6-5

 ワタルはレセプションまでの間、リスクを承知で昭和創生ホテルに偽名を使用して転がり込むことにした。

 レセプション、そして銀縁眼鏡の指定した期日まであと二日。山科の部屋を訪ねたワタルは、ガーデンSAKIでの出来事を打ち明けていた。


「警察が高杉ミオリの存在を認識したのか?」

「警察とは言っても一部の刑事ですけどね。連続殺人事件の終幕に納得のいっていない人もいて、それでミオリを匿っていた崎村勇太郎に話を聞こうとしていたらしいんです」

「ディレイドのことは?」

「信じていないと思います。ただ、勇太郎くんが『ミオリを助けてくれ』と泣いて縋ったので、只事ではないとは思っているのではないかと。ディレイドかどうかはともかく、一人の女性が姿を消した。そう捉えていると思います」


 山科が暫しの沈黙の後、ワタルに尋ねる。

「君はどうしたいのかな?」

「そうですね……」


 ワタルの心は決まっていた。

「すべてを白日の下に晒す……と言いたいところですけど、ディレイドの存在を世に知らしめたくはないので、そういう訳にはいきません。
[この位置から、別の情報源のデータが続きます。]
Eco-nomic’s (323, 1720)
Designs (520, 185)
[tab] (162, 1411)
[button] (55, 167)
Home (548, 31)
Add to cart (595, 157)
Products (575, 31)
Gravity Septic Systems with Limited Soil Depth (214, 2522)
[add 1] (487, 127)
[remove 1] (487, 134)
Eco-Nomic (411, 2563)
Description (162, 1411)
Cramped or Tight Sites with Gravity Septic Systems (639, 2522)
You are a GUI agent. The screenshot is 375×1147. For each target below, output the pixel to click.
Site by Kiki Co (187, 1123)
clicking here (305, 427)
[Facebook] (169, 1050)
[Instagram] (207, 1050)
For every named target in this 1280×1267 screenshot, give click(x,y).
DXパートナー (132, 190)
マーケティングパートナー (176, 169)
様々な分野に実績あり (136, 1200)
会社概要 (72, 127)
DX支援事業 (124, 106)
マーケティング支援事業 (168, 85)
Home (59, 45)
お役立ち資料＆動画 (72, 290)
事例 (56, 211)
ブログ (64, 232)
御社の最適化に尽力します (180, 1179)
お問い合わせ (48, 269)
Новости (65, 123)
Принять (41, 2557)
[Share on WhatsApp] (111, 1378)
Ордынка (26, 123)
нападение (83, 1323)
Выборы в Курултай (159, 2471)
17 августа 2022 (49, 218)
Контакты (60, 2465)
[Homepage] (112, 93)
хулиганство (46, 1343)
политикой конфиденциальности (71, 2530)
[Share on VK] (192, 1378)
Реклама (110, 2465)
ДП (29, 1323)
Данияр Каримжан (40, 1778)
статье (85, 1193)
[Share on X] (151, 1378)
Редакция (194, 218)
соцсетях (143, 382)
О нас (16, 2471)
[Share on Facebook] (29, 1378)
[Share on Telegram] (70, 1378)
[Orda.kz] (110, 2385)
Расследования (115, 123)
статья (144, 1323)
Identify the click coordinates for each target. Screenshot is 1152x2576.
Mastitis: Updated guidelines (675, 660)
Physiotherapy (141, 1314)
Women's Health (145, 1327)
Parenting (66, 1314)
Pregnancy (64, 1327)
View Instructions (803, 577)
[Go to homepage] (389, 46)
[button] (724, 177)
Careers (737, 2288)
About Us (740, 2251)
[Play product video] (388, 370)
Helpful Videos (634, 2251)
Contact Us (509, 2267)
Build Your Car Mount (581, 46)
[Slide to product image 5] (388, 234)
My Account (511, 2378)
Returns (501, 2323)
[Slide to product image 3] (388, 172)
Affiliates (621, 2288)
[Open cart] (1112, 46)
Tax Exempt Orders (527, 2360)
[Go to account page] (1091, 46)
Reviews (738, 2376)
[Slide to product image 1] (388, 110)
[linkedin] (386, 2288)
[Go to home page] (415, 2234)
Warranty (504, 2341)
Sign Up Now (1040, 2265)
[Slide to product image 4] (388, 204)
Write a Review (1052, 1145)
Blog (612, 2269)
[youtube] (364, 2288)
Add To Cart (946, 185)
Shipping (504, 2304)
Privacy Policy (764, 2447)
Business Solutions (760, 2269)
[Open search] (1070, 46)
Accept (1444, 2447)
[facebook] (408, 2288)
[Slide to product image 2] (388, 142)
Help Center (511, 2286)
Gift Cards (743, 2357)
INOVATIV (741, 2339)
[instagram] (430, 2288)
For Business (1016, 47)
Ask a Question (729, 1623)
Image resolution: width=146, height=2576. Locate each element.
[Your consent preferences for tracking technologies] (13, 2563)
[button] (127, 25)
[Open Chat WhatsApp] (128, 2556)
こうなったら意地を張るだけです。名取はもうこの世にいないし、あなたを殺したからといってどうにもならない。ただ、由良は違う。利益のために俺を更なる苦しみに向かわせる気です。好奇の目に晒され続けるぐらいなら、このまま日陰で生きるほうがマシだ。慣れってのは怖いですね。なので、由良を社会的に殺したい。細やかな生活を踏みにじりに来やがった由良を。……正義とかじゃない、単なる私怨ですけど」

 山科は、爽やかな笑みを浮かべた。

「名前を捨てた人間が、名前を誇示する官吏を討つ、か。面白いね。私はもう後は天に召されていくだけだと思ってたけど、最期にいいモンが見られそうだね」


 国の真意はどうあれ、山科もかつて国に棄てられた人間としての反骨精神があるのだろう。老いてなお血を騒がせている。ワタルは山科の白い歯が輝くのを見て、嫉妬すら覚えた。

「で、どうするんだ?」

「あなたを殺します」

 山科は、いよいよ笑い声を漏らした。

「なるほどね」

「嘘ですよ。狂言です」

「あ、そうなのか。私が殺されるほうが面白そうだけどね。まあ、どっちでもいいや」

 ワタルは、たとえ八十五年生きたとしてもこの胆力を持つことはできないだろうと、将来を憂えた。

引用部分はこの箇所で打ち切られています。